* TASK:
Character for character, give back every line below.

* DATA:

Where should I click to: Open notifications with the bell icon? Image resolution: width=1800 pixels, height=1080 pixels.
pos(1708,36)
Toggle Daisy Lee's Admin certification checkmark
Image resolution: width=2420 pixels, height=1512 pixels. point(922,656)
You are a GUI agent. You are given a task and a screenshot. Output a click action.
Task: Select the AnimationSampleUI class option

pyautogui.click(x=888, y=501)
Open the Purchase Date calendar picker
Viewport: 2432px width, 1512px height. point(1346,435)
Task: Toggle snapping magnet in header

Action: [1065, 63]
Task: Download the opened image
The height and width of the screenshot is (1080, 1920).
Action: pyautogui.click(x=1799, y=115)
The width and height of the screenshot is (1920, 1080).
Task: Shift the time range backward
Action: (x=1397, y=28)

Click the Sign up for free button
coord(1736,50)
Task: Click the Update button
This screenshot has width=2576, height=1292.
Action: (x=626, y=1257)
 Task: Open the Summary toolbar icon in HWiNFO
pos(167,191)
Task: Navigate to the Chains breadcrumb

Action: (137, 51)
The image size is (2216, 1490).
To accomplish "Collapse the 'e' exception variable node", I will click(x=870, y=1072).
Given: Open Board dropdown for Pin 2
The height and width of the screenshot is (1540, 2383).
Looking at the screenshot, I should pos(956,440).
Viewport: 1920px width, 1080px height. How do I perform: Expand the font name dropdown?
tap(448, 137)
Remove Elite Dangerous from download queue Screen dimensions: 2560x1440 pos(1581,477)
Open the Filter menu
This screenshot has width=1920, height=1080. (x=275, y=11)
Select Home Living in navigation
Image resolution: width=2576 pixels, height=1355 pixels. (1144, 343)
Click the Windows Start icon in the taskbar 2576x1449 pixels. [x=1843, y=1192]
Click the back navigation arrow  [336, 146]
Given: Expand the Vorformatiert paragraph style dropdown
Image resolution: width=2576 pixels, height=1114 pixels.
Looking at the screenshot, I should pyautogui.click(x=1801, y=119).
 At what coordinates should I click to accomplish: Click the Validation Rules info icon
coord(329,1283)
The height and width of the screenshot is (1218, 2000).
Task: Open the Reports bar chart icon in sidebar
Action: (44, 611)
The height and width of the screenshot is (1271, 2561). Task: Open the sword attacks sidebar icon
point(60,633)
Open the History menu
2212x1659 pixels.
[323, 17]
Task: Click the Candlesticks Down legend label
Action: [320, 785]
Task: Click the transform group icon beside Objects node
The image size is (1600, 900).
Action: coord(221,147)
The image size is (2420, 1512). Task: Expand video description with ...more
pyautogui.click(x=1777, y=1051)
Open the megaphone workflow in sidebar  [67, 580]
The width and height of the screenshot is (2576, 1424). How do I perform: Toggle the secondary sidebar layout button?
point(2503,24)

* EXERCISE SOLUTION:
Where should I click to: Open notifications with the bell icon? Image resolution: width=1800 pixels, height=1080 pixels.
pos(1708,36)
Toggle Daisy Lee's Admin certification checkmark
Image resolution: width=2420 pixels, height=1512 pixels. point(922,656)
You are a GUI agent. You are given a task and a screenshot. Output a click action.
Task: Select the AnimationSampleUI class option

pyautogui.click(x=888, y=501)
Open the Purchase Date calendar picker
Viewport: 2432px width, 1512px height. point(1346,435)
Task: Toggle snapping magnet in header

Action: [1065, 63]
Task: Download the opened image
The height and width of the screenshot is (1080, 1920).
Action: pyautogui.click(x=1799, y=115)
The width and height of the screenshot is (1920, 1080).
Task: Shift the time range backward
Action: (x=1397, y=28)

Click the Sign up for free button
coord(1736,50)
Task: Click the Update button
This screenshot has width=2576, height=1292.
Action: (x=626, y=1257)
 Task: Open the Summary toolbar icon in HWiNFO
pos(167,191)
Task: Navigate to the Chains breadcrumb

Action: (137, 51)
The image size is (2216, 1490).
To accomplish "Collapse the 'e' exception variable node", I will click(x=870, y=1072).
Given: Open Board dropdown for Pin 2
The height and width of the screenshot is (1540, 2383).
Looking at the screenshot, I should pos(956,440).
Viewport: 1920px width, 1080px height. How do I perform: Expand the font name dropdown?
tap(448, 137)
Remove Elite Dangerous from download queue Screen dimensions: 2560x1440 pos(1581,477)
Open the Filter menu
This screenshot has width=1920, height=1080. (x=275, y=11)
Select Home Living in navigation
Image resolution: width=2576 pixels, height=1355 pixels. (1144, 343)
Click the Windows Start icon in the taskbar 2576x1449 pixels. [x=1843, y=1192]
Click the back navigation arrow  [336, 146]
Given: Expand the Vorformatiert paragraph style dropdown
Image resolution: width=2576 pixels, height=1114 pixels.
Looking at the screenshot, I should pyautogui.click(x=1801, y=119).
 At what coordinates should I click to accomplish: Click the Validation Rules info icon
coord(329,1283)
The height and width of the screenshot is (1218, 2000).
Task: Open the Reports bar chart icon in sidebar
Action: (44, 611)
The height and width of the screenshot is (1271, 2561). Task: Open the sword attacks sidebar icon
point(60,633)
Open the History menu
2212x1659 pixels.
[323, 17]
Task: Click the Candlesticks Down legend label
Action: [320, 785]
Task: Click the transform group icon beside Objects node
The image size is (1600, 900).
Action: coord(221,147)
The image size is (2420, 1512). Task: Expand video description with ...more
pyautogui.click(x=1777, y=1051)
Open the megaphone workflow in sidebar  [67, 580]
The width and height of the screenshot is (2576, 1424). How do I perform: Toggle the secondary sidebar layout button?
point(2503,24)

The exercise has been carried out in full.